Dados extraídos
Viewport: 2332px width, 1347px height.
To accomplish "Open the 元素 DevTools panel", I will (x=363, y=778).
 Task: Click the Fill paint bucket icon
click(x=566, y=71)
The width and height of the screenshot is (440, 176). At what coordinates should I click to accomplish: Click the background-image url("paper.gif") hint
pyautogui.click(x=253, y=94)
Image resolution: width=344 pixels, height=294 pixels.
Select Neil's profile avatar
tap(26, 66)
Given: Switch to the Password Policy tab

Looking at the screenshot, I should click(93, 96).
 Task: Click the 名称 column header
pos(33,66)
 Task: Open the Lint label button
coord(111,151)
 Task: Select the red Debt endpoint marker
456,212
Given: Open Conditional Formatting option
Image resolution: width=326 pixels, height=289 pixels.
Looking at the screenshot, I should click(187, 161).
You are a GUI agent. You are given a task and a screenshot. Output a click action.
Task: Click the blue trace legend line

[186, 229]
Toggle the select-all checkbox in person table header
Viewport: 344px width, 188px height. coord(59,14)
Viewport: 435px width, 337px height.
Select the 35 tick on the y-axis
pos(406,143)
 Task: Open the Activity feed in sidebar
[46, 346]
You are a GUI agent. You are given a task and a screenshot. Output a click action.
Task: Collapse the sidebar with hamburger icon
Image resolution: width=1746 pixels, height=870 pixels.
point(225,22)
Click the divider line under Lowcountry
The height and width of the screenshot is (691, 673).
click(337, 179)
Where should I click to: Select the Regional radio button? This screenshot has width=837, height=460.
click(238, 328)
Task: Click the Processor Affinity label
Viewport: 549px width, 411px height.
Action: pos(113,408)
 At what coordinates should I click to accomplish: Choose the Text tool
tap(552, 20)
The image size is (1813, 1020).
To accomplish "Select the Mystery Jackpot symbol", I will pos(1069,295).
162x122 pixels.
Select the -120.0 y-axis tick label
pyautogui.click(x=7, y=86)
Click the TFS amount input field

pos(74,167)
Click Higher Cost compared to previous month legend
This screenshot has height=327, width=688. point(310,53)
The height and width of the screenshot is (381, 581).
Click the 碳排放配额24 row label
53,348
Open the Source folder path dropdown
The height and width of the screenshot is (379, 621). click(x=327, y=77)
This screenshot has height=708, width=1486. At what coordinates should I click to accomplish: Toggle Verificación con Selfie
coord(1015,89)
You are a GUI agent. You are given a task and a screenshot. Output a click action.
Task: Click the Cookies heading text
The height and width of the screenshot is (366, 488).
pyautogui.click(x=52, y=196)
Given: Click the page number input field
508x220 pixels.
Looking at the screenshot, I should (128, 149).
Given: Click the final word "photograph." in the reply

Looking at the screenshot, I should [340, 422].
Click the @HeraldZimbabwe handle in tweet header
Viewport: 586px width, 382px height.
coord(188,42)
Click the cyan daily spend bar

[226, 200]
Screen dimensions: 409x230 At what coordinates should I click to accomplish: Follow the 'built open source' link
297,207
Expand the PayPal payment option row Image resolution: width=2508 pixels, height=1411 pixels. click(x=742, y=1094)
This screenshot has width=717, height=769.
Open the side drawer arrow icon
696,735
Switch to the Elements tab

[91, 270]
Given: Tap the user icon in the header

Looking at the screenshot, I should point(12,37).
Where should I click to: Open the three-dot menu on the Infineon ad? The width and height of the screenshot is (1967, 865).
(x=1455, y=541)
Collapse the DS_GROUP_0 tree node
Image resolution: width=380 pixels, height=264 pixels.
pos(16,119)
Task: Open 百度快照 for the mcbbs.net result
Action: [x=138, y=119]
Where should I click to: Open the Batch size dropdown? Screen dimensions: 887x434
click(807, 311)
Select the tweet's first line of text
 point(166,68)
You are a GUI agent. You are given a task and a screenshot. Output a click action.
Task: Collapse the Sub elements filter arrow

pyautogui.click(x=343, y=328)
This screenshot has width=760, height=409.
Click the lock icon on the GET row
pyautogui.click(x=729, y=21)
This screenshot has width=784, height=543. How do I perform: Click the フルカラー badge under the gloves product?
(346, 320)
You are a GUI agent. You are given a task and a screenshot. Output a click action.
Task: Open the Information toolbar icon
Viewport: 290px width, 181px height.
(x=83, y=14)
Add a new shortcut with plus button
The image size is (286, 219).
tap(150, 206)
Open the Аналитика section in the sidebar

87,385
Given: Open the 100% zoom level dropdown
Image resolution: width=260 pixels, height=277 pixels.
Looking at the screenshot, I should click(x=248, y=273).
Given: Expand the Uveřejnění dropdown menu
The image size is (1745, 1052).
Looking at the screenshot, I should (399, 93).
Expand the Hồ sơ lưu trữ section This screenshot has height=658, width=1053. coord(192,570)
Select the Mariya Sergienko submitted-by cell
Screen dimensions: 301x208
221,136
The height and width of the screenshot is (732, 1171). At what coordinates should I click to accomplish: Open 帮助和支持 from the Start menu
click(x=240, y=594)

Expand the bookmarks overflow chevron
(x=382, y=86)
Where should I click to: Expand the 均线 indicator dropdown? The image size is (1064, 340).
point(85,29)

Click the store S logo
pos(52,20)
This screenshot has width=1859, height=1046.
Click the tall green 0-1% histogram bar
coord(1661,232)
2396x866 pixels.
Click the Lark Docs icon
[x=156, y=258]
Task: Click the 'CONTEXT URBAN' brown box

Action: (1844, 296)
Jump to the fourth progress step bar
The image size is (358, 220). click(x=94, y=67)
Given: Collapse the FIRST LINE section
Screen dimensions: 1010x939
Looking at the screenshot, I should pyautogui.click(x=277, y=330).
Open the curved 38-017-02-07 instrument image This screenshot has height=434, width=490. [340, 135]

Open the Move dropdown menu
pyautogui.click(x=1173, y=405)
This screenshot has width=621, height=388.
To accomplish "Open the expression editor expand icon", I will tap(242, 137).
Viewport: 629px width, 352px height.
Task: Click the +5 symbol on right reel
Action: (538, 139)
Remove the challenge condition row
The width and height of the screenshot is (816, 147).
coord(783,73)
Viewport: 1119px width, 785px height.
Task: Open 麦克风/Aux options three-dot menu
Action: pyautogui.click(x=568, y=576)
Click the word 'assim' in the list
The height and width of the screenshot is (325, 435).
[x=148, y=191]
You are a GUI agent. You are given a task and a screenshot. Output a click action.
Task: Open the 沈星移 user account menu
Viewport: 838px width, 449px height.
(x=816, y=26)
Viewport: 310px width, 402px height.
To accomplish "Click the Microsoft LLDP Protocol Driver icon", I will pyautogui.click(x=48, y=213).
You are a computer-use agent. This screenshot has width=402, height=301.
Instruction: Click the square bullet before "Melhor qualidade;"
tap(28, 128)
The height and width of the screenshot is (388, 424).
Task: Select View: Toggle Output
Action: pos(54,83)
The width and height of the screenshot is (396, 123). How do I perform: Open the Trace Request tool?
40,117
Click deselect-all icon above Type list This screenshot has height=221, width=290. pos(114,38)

Enunciado
Apresente todas as linhas dos dados acima como uma lista numerada, sem as linhas em branco.

Resposta completa
1. Viewport: 2332px width, 1347px height.
2. To accomplish "Open the 元素 DevTools panel", I will (x=363, y=778).
3.  Task: Click the Fill paint bucket icon
4. click(x=566, y=71)
5. The width and height of the screenshot is (440, 176). At what coordinates should I click to accomplish: Click the background-image url("paper.gif") hint
6. pyautogui.click(x=253, y=94)
7. Image resolution: width=344 pixels, height=294 pixels.
8. Select Neil's profile avatar
9. tap(26, 66)
10. Given: Switch to the Password Policy tab
11. Looking at the screenshot, I should click(93, 96).
12.  Task: Click the 名称 column header
13. pos(33,66)
14.  Task: Open the Lint label button
15. coord(111,151)
16.  Task: Select the red Debt endpoint marker
17. 456,212
18. Given: Open Conditional Formatting option
19. Image resolution: width=326 pixels, height=289 pixels.
20. Looking at the screenshot, I should click(187, 161).
21. You are a GUI agent. You are given a task and a screenshot. Output a click action.
22. Task: Click the blue trace legend line
23. [186, 229]
24. Toggle the select-all checkbox in person table header
25. Viewport: 344px width, 188px height. coord(59,14)
26. Viewport: 435px width, 337px height.
27. Select the 35 tick on the y-axis
28. pos(406,143)
29.  Task: Open the Activity feed in sidebar
30. [46, 346]
31. You are a GUI agent. You are given a task and a screenshot. Output a click action.
32. Task: Collapse the sidebar with hamburger icon
33. Image resolution: width=1746 pixels, height=870 pixels.
34. point(225,22)
35. Click the divider line under Lowcountry
36. The height and width of the screenshot is (691, 673).
37. click(337, 179)
38. Where should I click to: Select the Regional radio button? This screenshot has width=837, height=460.
39. click(238, 328)
40. Task: Click the Processor Affinity label
41. Viewport: 549px width, 411px height.
42. Action: pos(113,408)
43.  At what coordinates should I click to accomplish: Choose the Text tool
44. tap(552, 20)
45. The image size is (1813, 1020).
46. To accomplish "Select the Mystery Jackpot symbol", I will pos(1069,295).
47. 162x122 pixels.
48. Select the -120.0 y-axis tick label
49. pyautogui.click(x=7, y=86)
50. Click the TFS amount input field
51. pos(74,167)
52. Click Higher Cost compared to previous month legend
53. This screenshot has height=327, width=688. point(310,53)
54. The height and width of the screenshot is (381, 581).
55. Click the 碳排放配额24 row label
56. 53,348
57. Open the Source folder path dropdown
58. The height and width of the screenshot is (379, 621). click(x=327, y=77)
59. This screenshot has height=708, width=1486. At what coordinates should I click to accomplish: Toggle Verificación con Selfie
60. coord(1015,89)
61. You are a GUI agent. You are given a task and a screenshot. Output a click action.
62. Task: Click the Cookies heading text
63. The height and width of the screenshot is (366, 488).
64. pyautogui.click(x=52, y=196)
65. Given: Click the page number input field
66. 508x220 pixels.
67. Looking at the screenshot, I should (128, 149).
68. Given: Click the final word "photograph." in the reply
69. Looking at the screenshot, I should [340, 422].
70. Click the @HeraldZimbabwe handle in tweet header
71. Viewport: 586px width, 382px height.
72. coord(188,42)
73. Click the cyan daily spend bar
74. [226, 200]
75. Screen dimensions: 409x230 At what coordinates should I click to accomplish: Follow the 'built open source' link
76. 297,207
77. Expand the PayPal payment option row Image resolution: width=2508 pixels, height=1411 pixels. click(x=742, y=1094)
78. This screenshot has width=717, height=769.
79. Open the side drawer arrow icon
80. 696,735
81. Switch to the Elements tab
82. [91, 270]
83. Given: Tap the user icon in the header
84. Looking at the screenshot, I should point(12,37).
85. Where should I click to: Open the three-dot menu on the Infineon ad? The width and height of the screenshot is (1967, 865).
86. (x=1455, y=541)
87. Collapse the DS_GROUP_0 tree node
88. Image resolution: width=380 pixels, height=264 pixels.
89. pos(16,119)
90. Task: Open 百度快照 for the mcbbs.net result
91. Action: [x=138, y=119]
92. Where should I click to: Open the Batch size dropdown? Screen dimensions: 887x434
93. click(807, 311)
94. Select the tweet's first line of text
95.  point(166,68)
96. You are a GUI agent. You are given a task and a screenshot. Output a click action.
97. Task: Collapse the Sub elements filter arrow
98. pyautogui.click(x=343, y=328)
99. This screenshot has width=760, height=409.
100. Click the lock icon on the GET row
101. pyautogui.click(x=729, y=21)
102. This screenshot has width=784, height=543. How do I perform: Click the フルカラー badge under the gloves product?
103. (346, 320)
104. You are a GUI agent. You are given a task and a screenshot. Output a click action.
105. Task: Open the Information toolbar icon
106. Viewport: 290px width, 181px height.
107. (x=83, y=14)
108. Add a new shortcut with plus button
109. The image size is (286, 219).
110. tap(150, 206)
111. Open the Аналитика section in the sidebar
112. 87,385
113. Given: Open the 100% zoom level dropdown
114. Image resolution: width=260 pixels, height=277 pixels.
115. Looking at the screenshot, I should click(x=248, y=273).
116. Given: Expand the Uveřejnění dropdown menu
117. The image size is (1745, 1052).
118. Looking at the screenshot, I should (399, 93).
119. Expand the Hồ sơ lưu trữ section This screenshot has height=658, width=1053. coord(192,570)
120. Select the Mariya Sergienko submitted-by cell
121. Screen dimensions: 301x208
122. 221,136
123. The height and width of the screenshot is (732, 1171). At what coordinates should I click to accomplish: Open 帮助和支持 from the Start menu
124. click(x=240, y=594)
125. Expand the bookmarks overflow chevron
126. (x=382, y=86)
127. Where should I click to: Expand the 均线 indicator dropdown? The image size is (1064, 340).
128. point(85,29)
129. Click the store S logo
130. pos(52,20)
131. This screenshot has width=1859, height=1046.
132. Click the tall green 0-1% histogram bar
133. coord(1661,232)
134. 2396x866 pixels.
135. Click the Lark Docs icon
136. [x=156, y=258]
137. Task: Click the 'CONTEXT URBAN' brown box
138. Action: (1844, 296)
139. Jump to the fourth progress step bar
140. The image size is (358, 220). click(x=94, y=67)
141. Given: Collapse the FIRST LINE section
142. Screen dimensions: 1010x939
143. Looking at the screenshot, I should pyautogui.click(x=277, y=330).
144. Open the curved 38-017-02-07 instrument image This screenshot has height=434, width=490. [340, 135]
145. Open the Move dropdown menu
146. pyautogui.click(x=1173, y=405)
147. This screenshot has width=621, height=388.
148. To accomplish "Open the expression editor expand icon", I will tap(242, 137).
149. Viewport: 629px width, 352px height.
150. Task: Click the +5 symbol on right reel
151. Action: (538, 139)
152. Remove the challenge condition row
153. The width and height of the screenshot is (816, 147).
154. coord(783,73)
155. Viewport: 1119px width, 785px height.
156. Task: Open 麦克风/Aux options three-dot menu
157. Action: pyautogui.click(x=568, y=576)
158. Click the word 'assim' in the list
159. The height and width of the screenshot is (325, 435).
160. [x=148, y=191]
161. You are a GUI agent. You are given a task and a screenshot. Output a click action.
162. Task: Open the 沈星移 user account menu
163. Viewport: 838px width, 449px height.
164. (x=816, y=26)
165. Viewport: 310px width, 402px height.
166. To accomplish "Click the Microsoft LLDP Protocol Driver icon", I will pyautogui.click(x=48, y=213).
167. You are a computer-use agent. This screenshot has width=402, height=301.
168. Instruction: Click the square bullet before "Melhor qualidade;"
169. tap(28, 128)
170. The height and width of the screenshot is (388, 424).
171. Task: Select View: Toggle Output
172. Action: pos(54,83)
173. The width and height of the screenshot is (396, 123). How do I perform: Open the Trace Request tool?
174. 40,117
175. Click deselect-all icon above Type list This screenshot has height=221, width=290. pos(114,38)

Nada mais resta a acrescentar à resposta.